White Shadow included in recent Top 10 list by St. Petersburg Times book editor, Colette Bancroft

What books should every Floridian read? You know the classics set in the state, and you might even have read them: Marjory Stoneman Douglas’ The Everglades: River of Grass, Marjorie Kinnan Rawlings’ The Yearling, Zora Neale Hurston’s Their Eyes Were Watching God, Patrick Smith’s A Land Remembered, John D. MacDonald’s Condominium. You know the roster of great crime novelists who write about the shady side of the Sunshine State: Carl Hiaasen, James W. Hall, Randy Wayne White, Tim Dorsey, Edna Buchanan, James Swain and many more. You might have read recent Florida books by St. Petersburg Times staffers, like Pilgrim in the Land of Alligators by Jeff Klinkenberg, Paving Paradise by Craig Pittman and Matthew Waite, or Lonesome Point by Ian Vasquez. Here are 10 more books, fiction and nonfiction, to round out your understanding of this crazy place we’re living in.
Colette Bancroft, Times book editor

Dream State: Eight Generations of Swamp Lawyers, Conquistadors, Confederate Daughters, Banana Republicans, and Other Florida Wildlife by Diane Roberts. The FSU professor, journalist and descendant of Florida pioneers brings her sharp and riotous wit to an idiosyncratic history of the state.
Florida Frenzy by Harry Crews. This collection of essays and excerpts from novels by the former UF professor and big dog of redneck Gothic literature offers a strong shot of his powerful style and favorite subjects (bodybuilding, dogfighting, heavy drinking and other bad behavior).
Land of Sunshine, State of Dreams: A Social History of Modern Florida by Gary Mormino. The director of USF St. Petersburg’s Florida studies program takes a sweeping look at the state’s “Big Bang” transformation in the second half of the 20th century.
Mirage: Florida and the Vanishing Water of the Eastern U.S. by Cynthia Barnett. This incisive book of investigative journalism explains why this month’s sudden plague of sinkholes is just one tiny symptom of the state’s water problems.
Ninety-two in the Shade by Thomas McGuane. This novel is a hallucinatory, iconoclastic journey through the pre-gentrified Key West of the 1970s; McGuane is married to Jimmy Buffett’s sister, but he writes about the dark side of Margaritaville.
7,000 Clams by Lee Irby. Set in St. Petersburg in the 1920s, when Babe Ruth was the star of spring training and the real estate boom was so hot salesmen buttonholed prospects on downtown streets, this novel by Irby, an Eckerd College history professor, is a rollicking caper as well as a trip into the city’s past.
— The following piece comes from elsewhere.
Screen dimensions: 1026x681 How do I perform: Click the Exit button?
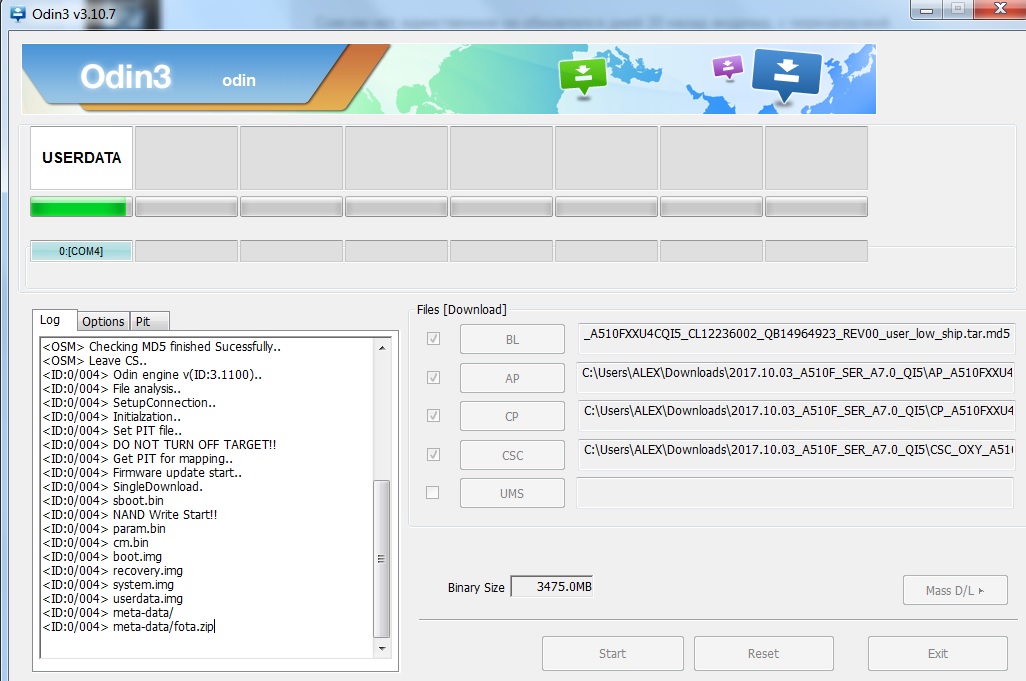coord(937,653)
Shadow Country by Peter Matthiessen. One of America’s finest writers spent more than three decades obsessed with writing this magisterial, menacing novel about Edgar Watson, who a century ago was a real-life Southwest Florida planter, developer and serial killer.
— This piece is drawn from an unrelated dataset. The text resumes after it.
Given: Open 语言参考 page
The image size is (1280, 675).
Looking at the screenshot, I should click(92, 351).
The Swamp: The Everglades, Florida, and the Politics of Paradise by Michael Grunwald. Marjory Stoneman Douglas told us why the Everglades were worth saving; in this book, a Washington Post reporter details the remarkable efforts to do just that in the 1990s — although the results remain to be seen.
Team Rodent: How Disney Devours the World by Carl Hiaasen. You know him as a satirical novelist, but here Hiaasen gleefully rakes some journalistic muck about the 10-ton mouse that took over the state 40 years ago.
White Shadow by Ace Atkins. This novel, set with loving detail in Tampa in 1955, is a hard-boiled tale based on the real-life unsolved murder of Charlie Wall, who was born to the city’s elite and died a washed-up gangster inside a locked house in Ybor City.